= WORK TO BE COMPLETED =
Could you restate word for word every line from the one containing "OPINION (458, 186)" to the end of the records, and nothing else?

= PROVIDED ENTRIES =

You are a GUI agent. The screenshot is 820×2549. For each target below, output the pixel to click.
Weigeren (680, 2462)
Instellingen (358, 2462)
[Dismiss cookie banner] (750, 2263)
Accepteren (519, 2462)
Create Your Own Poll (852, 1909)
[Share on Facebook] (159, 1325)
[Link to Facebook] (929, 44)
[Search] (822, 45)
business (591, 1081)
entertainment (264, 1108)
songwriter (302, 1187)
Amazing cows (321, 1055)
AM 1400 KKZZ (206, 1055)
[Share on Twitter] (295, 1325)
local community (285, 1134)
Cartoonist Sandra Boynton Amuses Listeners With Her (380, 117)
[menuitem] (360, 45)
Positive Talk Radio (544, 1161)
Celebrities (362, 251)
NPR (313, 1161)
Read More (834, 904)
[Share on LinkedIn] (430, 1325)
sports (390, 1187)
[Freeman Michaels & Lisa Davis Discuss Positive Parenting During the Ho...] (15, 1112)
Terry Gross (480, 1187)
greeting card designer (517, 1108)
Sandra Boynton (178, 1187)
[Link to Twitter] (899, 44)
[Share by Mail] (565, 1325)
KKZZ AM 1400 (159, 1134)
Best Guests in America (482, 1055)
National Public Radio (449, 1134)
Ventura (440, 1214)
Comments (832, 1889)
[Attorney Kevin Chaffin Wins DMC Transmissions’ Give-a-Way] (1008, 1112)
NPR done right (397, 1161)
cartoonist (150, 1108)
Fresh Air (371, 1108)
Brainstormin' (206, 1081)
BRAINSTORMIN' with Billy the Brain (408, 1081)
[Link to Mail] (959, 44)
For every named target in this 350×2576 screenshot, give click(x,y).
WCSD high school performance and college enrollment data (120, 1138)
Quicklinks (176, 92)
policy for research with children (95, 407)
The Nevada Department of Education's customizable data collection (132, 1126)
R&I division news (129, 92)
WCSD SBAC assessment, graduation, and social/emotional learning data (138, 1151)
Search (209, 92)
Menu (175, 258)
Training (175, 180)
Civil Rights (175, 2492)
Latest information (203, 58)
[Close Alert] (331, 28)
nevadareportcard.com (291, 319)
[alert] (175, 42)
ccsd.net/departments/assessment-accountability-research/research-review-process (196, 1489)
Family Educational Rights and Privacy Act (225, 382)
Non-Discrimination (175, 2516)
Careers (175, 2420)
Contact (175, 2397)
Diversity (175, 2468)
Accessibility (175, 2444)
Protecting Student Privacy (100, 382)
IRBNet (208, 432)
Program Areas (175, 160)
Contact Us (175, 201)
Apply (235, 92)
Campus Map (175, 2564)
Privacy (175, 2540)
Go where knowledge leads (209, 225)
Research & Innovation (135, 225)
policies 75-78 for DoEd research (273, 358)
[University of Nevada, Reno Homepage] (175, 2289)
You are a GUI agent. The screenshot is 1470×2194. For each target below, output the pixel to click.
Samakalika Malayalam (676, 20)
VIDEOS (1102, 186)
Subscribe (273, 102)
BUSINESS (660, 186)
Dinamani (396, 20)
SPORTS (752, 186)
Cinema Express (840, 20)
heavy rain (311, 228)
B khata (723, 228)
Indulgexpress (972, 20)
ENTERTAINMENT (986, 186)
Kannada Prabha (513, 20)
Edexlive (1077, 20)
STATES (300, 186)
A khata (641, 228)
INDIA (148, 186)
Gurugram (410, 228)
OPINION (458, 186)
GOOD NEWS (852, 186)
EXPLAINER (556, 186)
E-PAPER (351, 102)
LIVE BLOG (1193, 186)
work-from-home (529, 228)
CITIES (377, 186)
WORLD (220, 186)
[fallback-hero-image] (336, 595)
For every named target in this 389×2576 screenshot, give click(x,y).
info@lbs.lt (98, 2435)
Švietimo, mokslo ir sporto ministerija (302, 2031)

= ANSWER TO THIS PROBLEM =
OPINION (458, 186)
GOOD NEWS (852, 186)
EXPLAINER (556, 186)
E-PAPER (351, 102)
LIVE BLOG (1193, 186)
work-from-home (529, 228)
CITIES (377, 186)
WORLD (220, 186)
[fallback-hero-image] (336, 595)
For every named target in this 389×2576 screenshot, give click(x,y).
info@lbs.lt (98, 2435)
Švietimo, mokslo ir sporto ministerija (302, 2031)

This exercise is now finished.